Reclaiming Log Files
Suspending Writes Due to Disk Thresholds

During normal operations, the nodes in a replication group communicate with one another to ensure that the JE cleaner does not reclaim log files still needed by the group. The tail end of the replication stream may still be needed by a lagging Replica in order to make it current with the Master, and so the replication group tries to make sure the trailing log files needed to bring lagging Replicas up-to-date are not reclaimed.

However, if a node is unavailable for a long enough period of time, then log files needed to bring it up to date might have been reclaimed by the cleaner. For information on how and when log files are reclaimed in a replicated environment, see Reclaiming Log Files.

Once log files have been reclaimed by a cleaner, then the Replica can no longer be brought up to date using the normal replication stream. Your application code will know this has happened when the ReplicatedEnvironment constructor throws an InsufficientLogException.

When your code catches an InsufficientLogException, then you must bring the Replica up-to-date using a mechanism other than the normal replication stream. You do this using the NetworkRestore class. A call to NetworkRestore.execute() causes the Replica to copy the missing log files from a member of the replication group who owns the files and seems to be the least busy. Once the Replica has obtained the log files that it requires, it automatically re-establishes its replication stream with the Master so that the Master can finish bringing the Replica up-to-date.

For example:

 ...
  try {
     node = new ReplicatedEnvironment(envDir, repConfig, envConfig);
 } catch (InsufficientLogException insufficientLogEx) {

     NetworkRestore restore = new NetworkRestore();
     NetworkRestoreConfig config = new NetworkRestoreConfig();
     config.setRetainLogFiles(false); // delete obsolete log files.

     // Use the members returned by insufficientLogEx.getLogProviders() 
     // to select the desired subset of members and pass the resulting 
     // list as the argument to config.setLogProviders(), if the 
     // default selection of providers is not suitable.

     restore.execute(insufficientLogEx, config);

     // retry
     node = new ReplicatedEnvironment(envDir, repConfig, envConfig);
 } ...  

Note that the replication group does not maintain information about the log files needed by secondary nodes. Instead, the system retains a set of log files beyond those required for a network restore based on the NETWORK_RESTORE_OVERHEAD property, which you can manage using ReplicationConfig.setConfigParam(). The default value is 10, which means that the system uses the estimate of 10 percent for the additional amount of data that performing a network restore needs to send over the network as compared to using the same log files to perform replication. In this case, the system saves files containing an additional 10 percent of log data beyond the amount needed for a network restore.

Reclaiming Log Files

Ordinarily JE's cleaner thread reclaims log files as soon as possible so as to minimize the amount of disk space used by the database. Log files are reclaimed as records are deleted, and log files are subsequently compacted.

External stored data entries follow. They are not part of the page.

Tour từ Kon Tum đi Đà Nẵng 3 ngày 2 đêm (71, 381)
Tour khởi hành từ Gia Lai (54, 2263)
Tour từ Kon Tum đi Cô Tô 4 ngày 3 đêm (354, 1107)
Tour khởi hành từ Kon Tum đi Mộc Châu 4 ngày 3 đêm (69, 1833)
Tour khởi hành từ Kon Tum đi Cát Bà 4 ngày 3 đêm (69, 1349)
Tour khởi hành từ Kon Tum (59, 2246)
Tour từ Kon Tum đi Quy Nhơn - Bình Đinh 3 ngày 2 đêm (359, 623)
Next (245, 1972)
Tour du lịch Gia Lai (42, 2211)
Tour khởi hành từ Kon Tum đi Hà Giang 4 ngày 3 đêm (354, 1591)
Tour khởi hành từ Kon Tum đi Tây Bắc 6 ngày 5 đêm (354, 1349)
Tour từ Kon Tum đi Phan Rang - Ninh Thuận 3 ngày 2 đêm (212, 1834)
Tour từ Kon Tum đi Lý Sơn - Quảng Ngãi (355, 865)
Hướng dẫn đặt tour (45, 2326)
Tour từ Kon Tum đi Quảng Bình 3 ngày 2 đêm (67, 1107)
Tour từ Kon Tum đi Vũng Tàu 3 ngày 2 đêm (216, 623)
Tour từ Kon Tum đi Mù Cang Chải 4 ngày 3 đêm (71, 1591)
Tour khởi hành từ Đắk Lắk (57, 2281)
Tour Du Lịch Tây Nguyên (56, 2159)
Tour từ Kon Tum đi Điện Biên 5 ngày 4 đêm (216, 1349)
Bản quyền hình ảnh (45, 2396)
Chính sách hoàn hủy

However, various database activities might cause log files to be temporarily reserved or protected temporarily. A reserved file is a file that JE can delete but has yet done so. A protected file is a file that should be deleted, but JE cannot do so due to some database activity, such as a backup.

For replicated environments, JE hangs on to log files as long as possible in case they are needed to bring a replica up to date. Log files that have been cleaned but then saved due because of replication are in a reserved state. All such files are retained until the disk usage thresholds as defined by EnvironmentConfig.MAX_DISK and EnvironmentConfig.FREE_DISK are exceeded. At that point, JE deletes reserved log files.

Suspending Writes Due to Disk Thresholds

In the previous section, we mentioned that JE reserves cleaned log files until disk threshold limits are encountered, at which time log files are reclaimed (deleted).

Be aware that if reclaiming log files does not allow JE to meet its disk usage threshold limits, then writes are disabled for one or more nodes in the replication group.

If the threshold limits cannot be met on the Master, then write operations will throw DiskLimitException just as they would for a non-replicated environment.

If the threshold limit cannot be met on a replica, then writes are disabled only on that replica. In this case, the Master might see InsufficientAcksException thrown in response to a write — if your application's durability guarantee cannot be met due to the replica being unable to perform writes.